Pulsed Electromagnetic Field Transmission through a Small Rectangular Aperture: A Solution Based on the Cagniard–DeHoop Method of Moments
Round 1
Reviewer 1 Report
Present work studies the pulsed electromagnetic field transmission through a relatively small rectangular aperture using the Cagniard-deHoop method of moments. The presentation of the problem is detailed, and the results of the solution of an indicative case (at two points of observation) are presented and validated with CST (FIT). The work is interesting and the paper is overall well written, albeit a bit dense, with an expectation from the reader to be at least mildly accustomed with CdH-MoM.
Please find my comments below.
1. All figures should be cited in the main text as Figure X.
2. I am unfamiliar with the notation (2)-(4) for inner product combined with convolution. The equations should be provided in detail.
3. Since validation is mentioned, some kind of metric and its results for the comparison (Figures 3,4) should be included.
4. Author should discuss the reason Ex has a better fit than Ey at the center of the aperture.
5. It would be interesting to discuss the limits of the method with respect to the dimensions of the aperture and tw.
6. This is more of a proposal but from an EMC aspect it would be interesting to see the solutions in additional cases of apertures (e.g., a square aperture, a x-slit aperture with φ =0 and φ= π/2 for the wave) and relatively close to the aperture in order to investigate the field coupling inside a unit/device? By slit, I mean an aperture of dimensions ratio over 5 or even 10. Maybe some results and discussion can be introduced to the manuscript? The slit case could be of practical importance to the EMC community.
Author Response
Please see the attachment.
Author Response File: 
Author Response.pdf
Reviewer 2 Report
The paper is investigating EM transmission through a small rectangular aperture based on the Cagniard-De Hoop method. The manuscript is well-written, its mathematical rigor is higher than average, and numerical results are excellent. Hence, it is recommended for publication subject to the following remarks:
1. In eqs. (5) and (6) the pulse shapes along the x and y axis are different (triangular vs. rectangular). What is the reason of non-uniformity?
2. Similarly, why are “razor-type” testing functions used in (9) and (10)?

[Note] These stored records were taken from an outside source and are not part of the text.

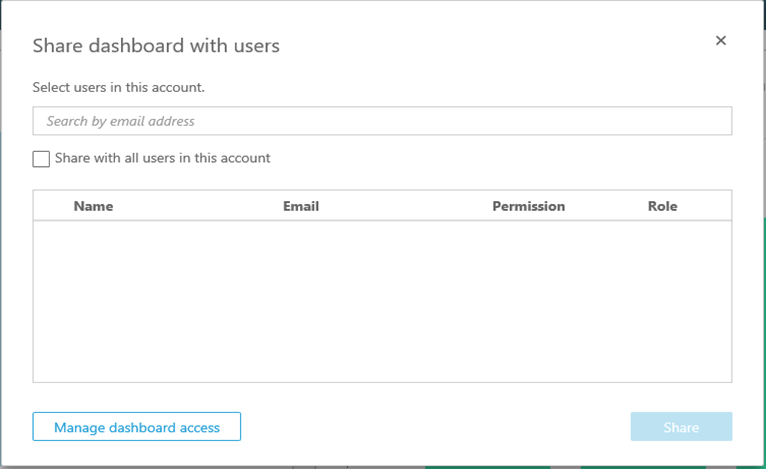The width and height of the screenshot is (766, 469).
Task: Click the 'Select users in this account.' text
Action: pyautogui.click(x=119, y=87)
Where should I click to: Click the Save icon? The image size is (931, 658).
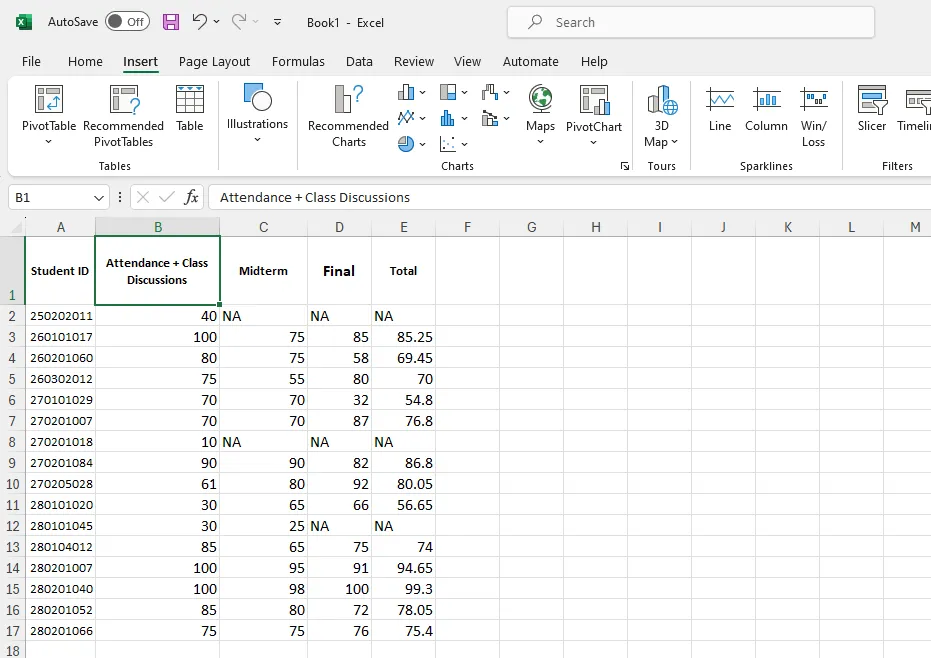coord(170,22)
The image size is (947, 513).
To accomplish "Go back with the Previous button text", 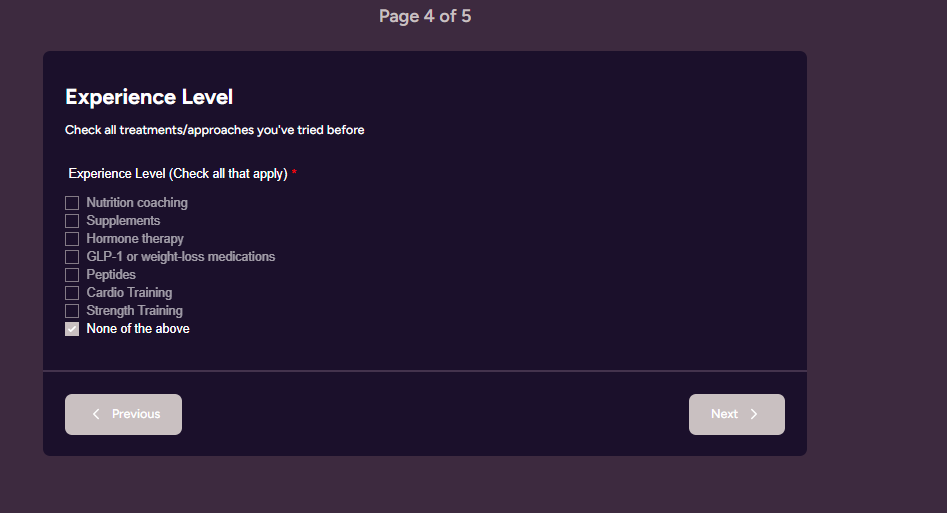I will [136, 414].
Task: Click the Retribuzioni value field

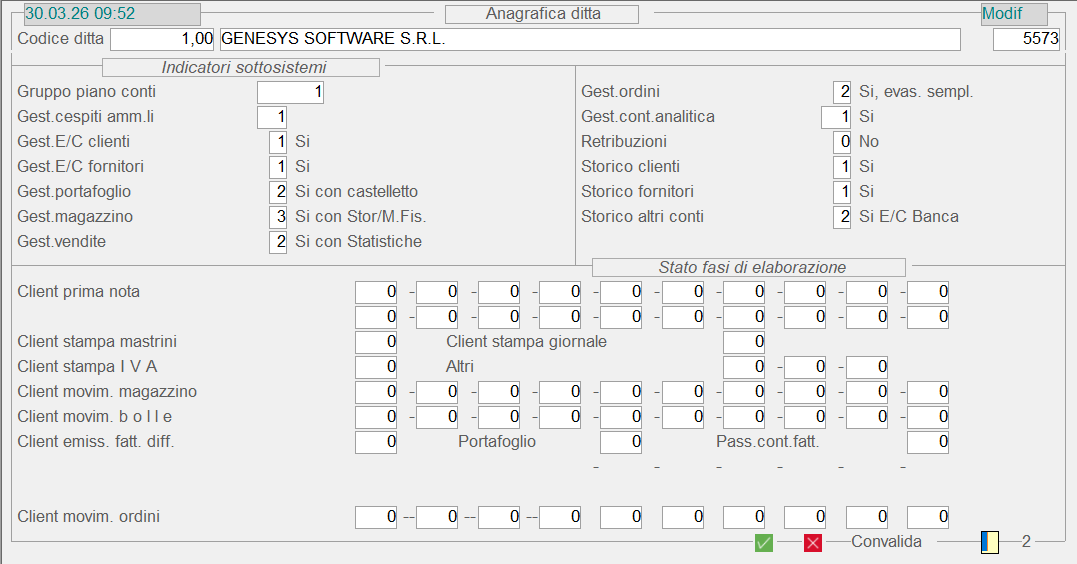Action: (842, 142)
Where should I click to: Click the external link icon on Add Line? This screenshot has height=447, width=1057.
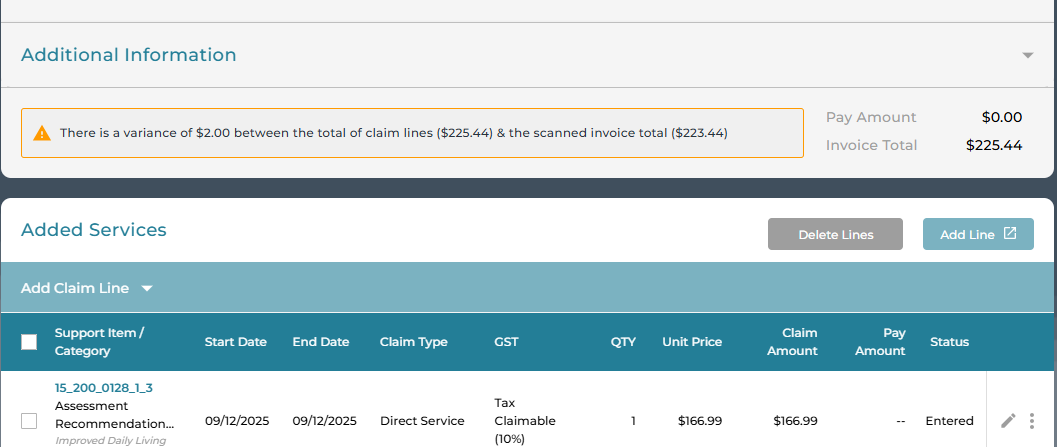point(1010,234)
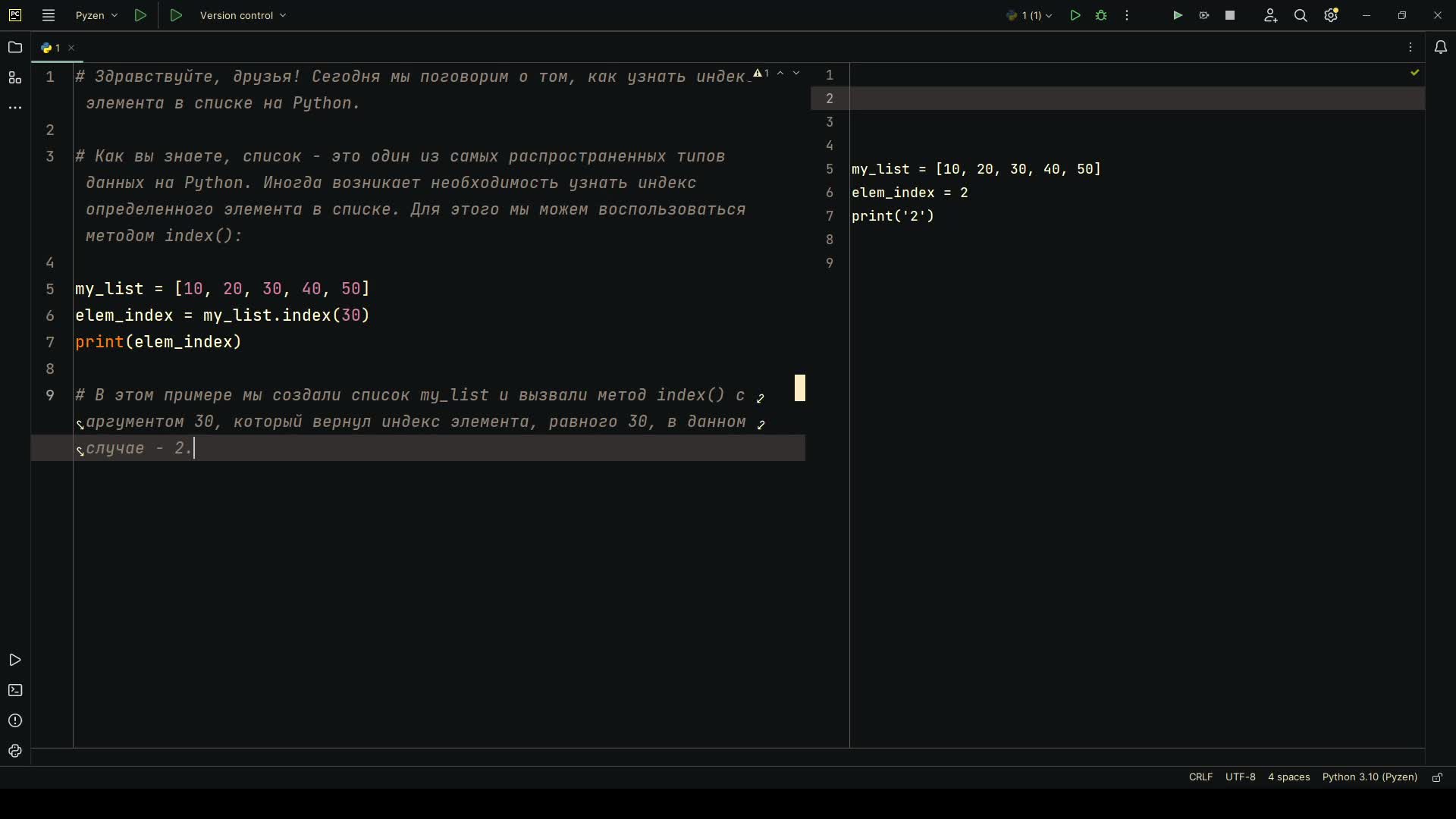
Task: Go to next highlighted error down arrow
Action: tap(796, 73)
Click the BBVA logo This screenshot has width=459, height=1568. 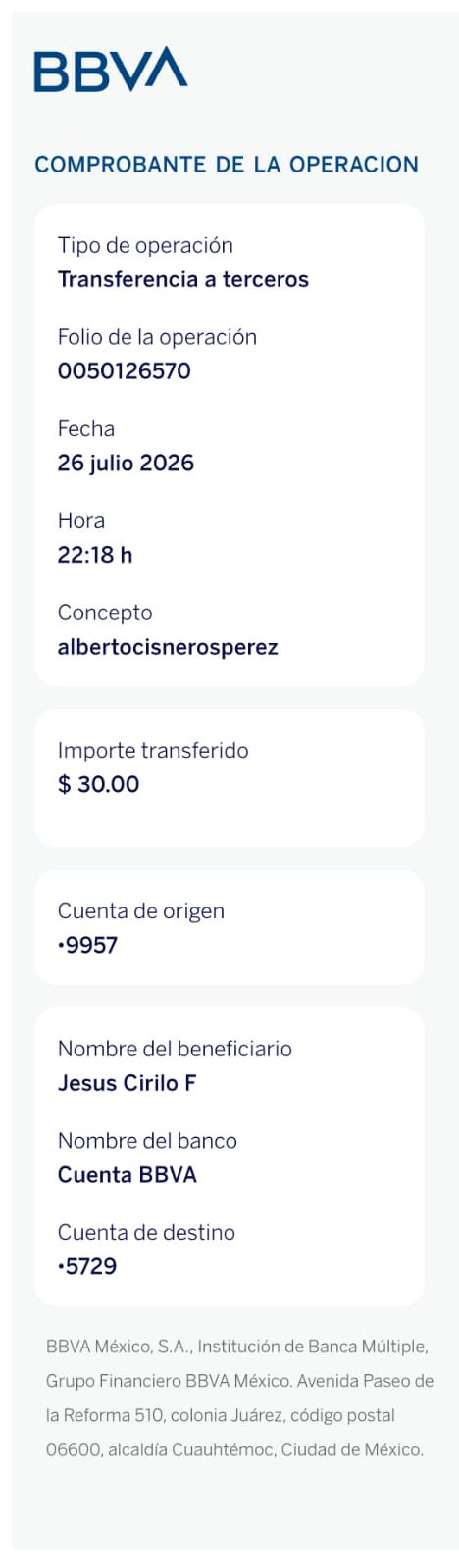pyautogui.click(x=111, y=70)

3. Eqs. (11) and (12) need some clarification, although they are based on existing literature[18]: Apparently (11) is a straightforward Laplace transform, a fact that is not mentioned in the text. Also (12) looks like a strange version of a double inverse Laplace transform with awkward integration limits (zero real part) and wrong sign in the exponent (+ was expected). After downloading [18] it turned out that (12) is actually a Fourier transform, where the original real variable of integration was replaced by an imaginary one! Please clarify this complicated situation.
4. What is the point of (14) and (15), since they are not used in the analysis?
5. In the definition of σ(u) in the end of the Appendix, there is a strange symbol like a Greek β multiplied by 0. Is this a typo?
6. At the end of the conclusions, the author claims that this method is computationally far less expensive that standard TD numerical approaches. I have no reason to doubt this claim, but there is no proof for this in the paper. How does this method compare with others in terms of computational cost? Can the author quantify the improvement, showing memory requirements and CPU time? In particular, how much better is this method with respect to FIT, used as reference in Figs. 3 and 4?
Author Response
Please see the attachment.
Author Response File: Author Response.pdf
Round 2
Reviewer 1 Report
I thank the author for his response and the revised manuscript.
The author has addressed all my comments.
-Ref [26] and [28] are the same. One of them should be removed.